Attackers are sending emails that appear to come directly from Google, often using legitimate-looking sender addresses such as no-reply@accounts.google.com. These messages typically reference a supposed address change or urgent security verification. Victims are told to confirm their identity or activate a new address through a link. Instead of leading to a genuine Google page, the link directs users to fraudulent websites designed to steal login credentials.
What makes the campaign particularly dangerous is the use of sites.google.com, a real Google platform for hosting user-created pages. Because the domain itself is legitimate, many spam filters do not block these links. The fake pages closely imitate Google support or security portals, increasing the chances that users will trust them.
If a Google account is compromised, the damage can extend far beyond email. Services tied to the account—such as Google Drive, Photos, and Calendar—can also be accessed. In addition, many people use Google accounts to log into third-party services, creating a potential chain reaction that exposes social media, shopping, and even financial accounts.

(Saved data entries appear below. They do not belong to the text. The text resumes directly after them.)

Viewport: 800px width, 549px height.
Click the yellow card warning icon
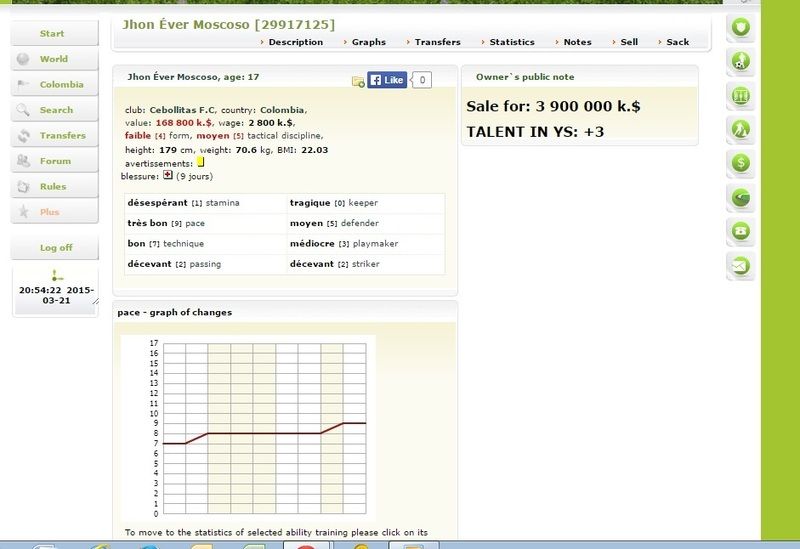click(x=200, y=162)
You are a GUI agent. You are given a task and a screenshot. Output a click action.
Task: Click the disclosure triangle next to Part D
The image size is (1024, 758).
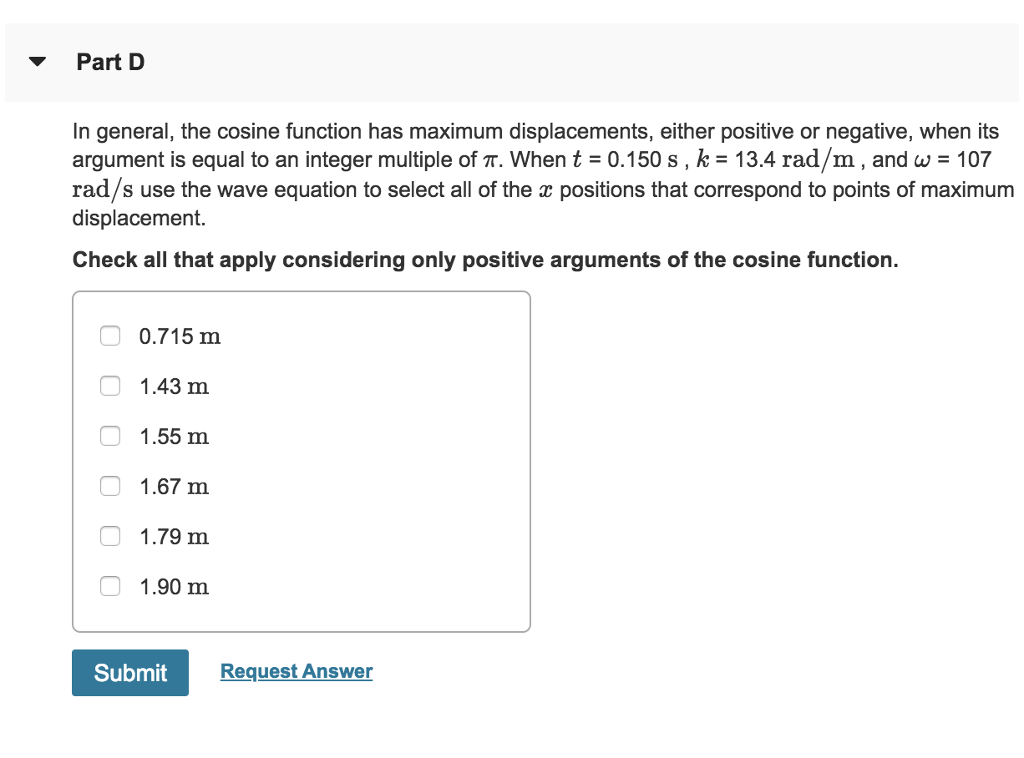point(36,61)
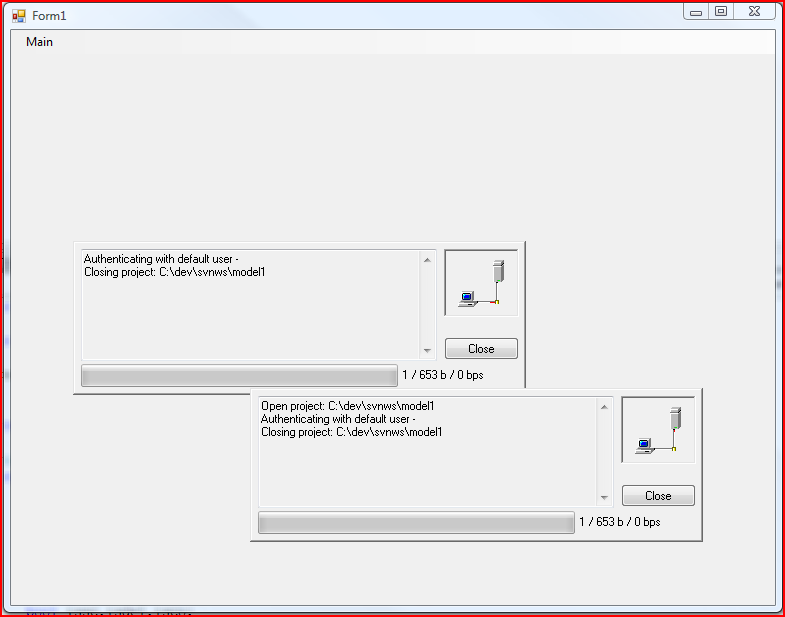This screenshot has width=785, height=617.
Task: Minimize the Form1 window
Action: tap(696, 11)
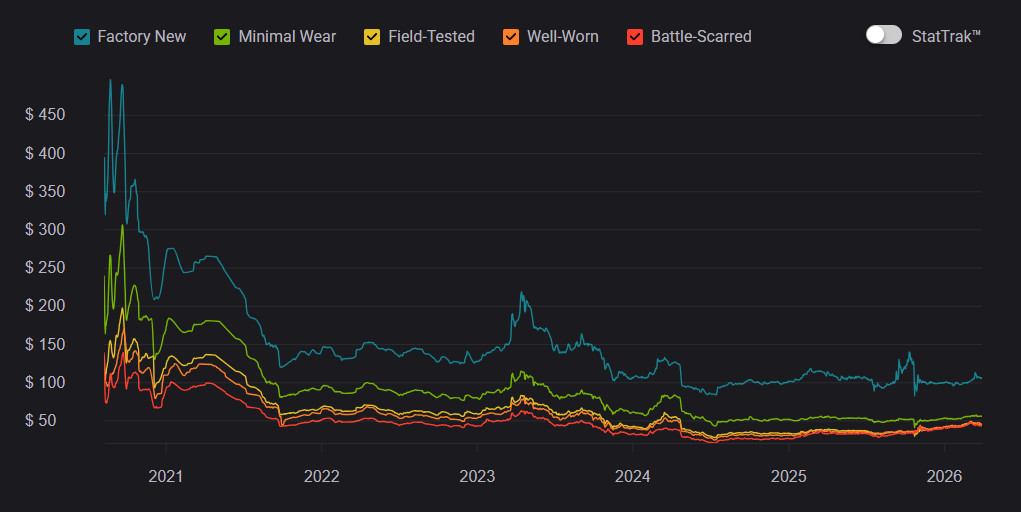
Task: Click the $ 250 y-axis label
Action: point(45,268)
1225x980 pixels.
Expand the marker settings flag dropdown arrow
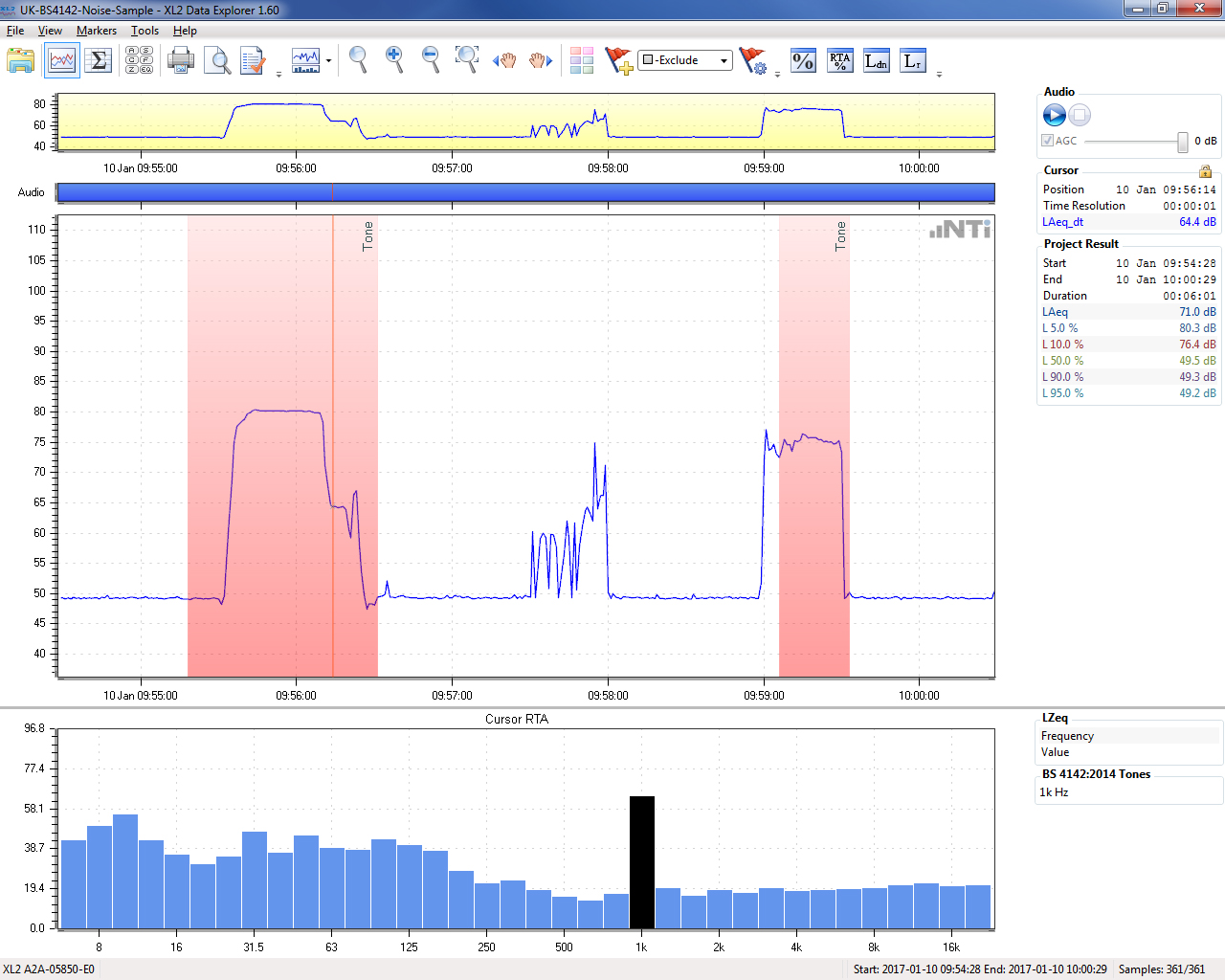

Security researchers had flagged similar tactics before the feature’s broader rollout, noting that attackers previously used Google-related infrastructure to distribute phishing emails. While Google said its systems were not breached, experts stress that new features often become immediate targets.
Users are advised to watch for red flags such as generic greetings, urgent threats, and requests to enter passwords through email links. Instead of clicking, they should manually open their browser and log into their Google account to check for real security alerts. Enabling two-factor authentication, using strong unique passwords, and staying cautious with unsolicited emails remain key defenses.